Plant This: Fruiting natives

Think blueberries, viburnums, plums, roses, dogwoods, beautyberries and hollies. In Texas, one of DeLong-Amaya’s favorites is possumhaw holly, which draws flocks of cedar waxwings in late winter.

Because they’re so well-adapted, native vines are even more tropical-looking than the exotics we so often admire. Look for coral honeysuckle and Carolina jessamine, both of which attract hummingbirds, and passionflower, a bee magnet.

Not That: Scary berries

The sweet smell of Asian honeysuckle vines and bushes belie their tendency to smother natives. While birds with broad-ranging diets spread the berries, those with specialized needs avoid honeysuckle, further limiting local diversity. And researchers fear the plants harm species nesting in them; they’ve seen cardinals experience more predation and believe the berries may have less nutritional value than those of native plants.

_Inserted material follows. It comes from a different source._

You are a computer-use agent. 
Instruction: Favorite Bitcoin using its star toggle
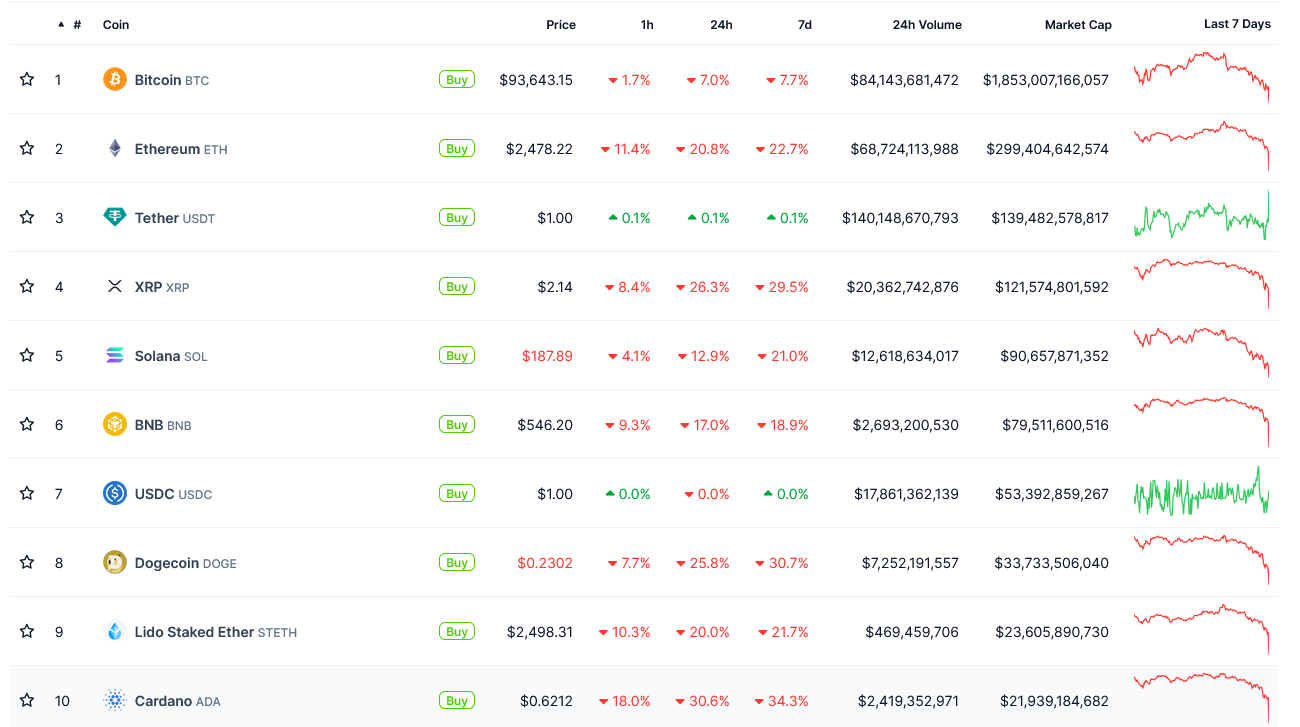(x=27, y=79)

Many other frequently sold berry bushes—Japanese barberry, nandina, pyracantha, burning bush and autumn olive—join invasive honeysuckles on the list of America’s Least Wanted.

Plant This: True originals

Plant milkweed, Joe-Pye weed, asters, goldenrod and other natives to feed butterflies and many other animals. As Eierman of EcoBeneficial says, “Plant it and they will come.”

Not That: Lookalikes and deceivers

Be wary of cultivars, plants bred for certain traits and identifiable when the last word of a name appears in single quotes (e.g., Rudbeckia fulgida ‘Goldsturm’). While some carry high wildlife value, others appear to have lost useful traits. Donna VanBuecken, executive director of Wild Ones, a nonprofit devoted to native landscaping, has seen this firsthand: A patch of ‘Goldsturm,’ a cultivar of black-eyed Susan, attracts no wildlife near her Wisconsin patio, while the straight species in her backyard prairie is covered in butterflies.

Avoid butterfly bush, which overruns habitat and provides little of its own. Though the flowers attract butterflies, the leaves don’t feed a single caterpillar. Such nonnatives that did not coevolve with insects offer “a false ecological promise,” says Eierman, practically guaranteeing a dearth of future butterflies.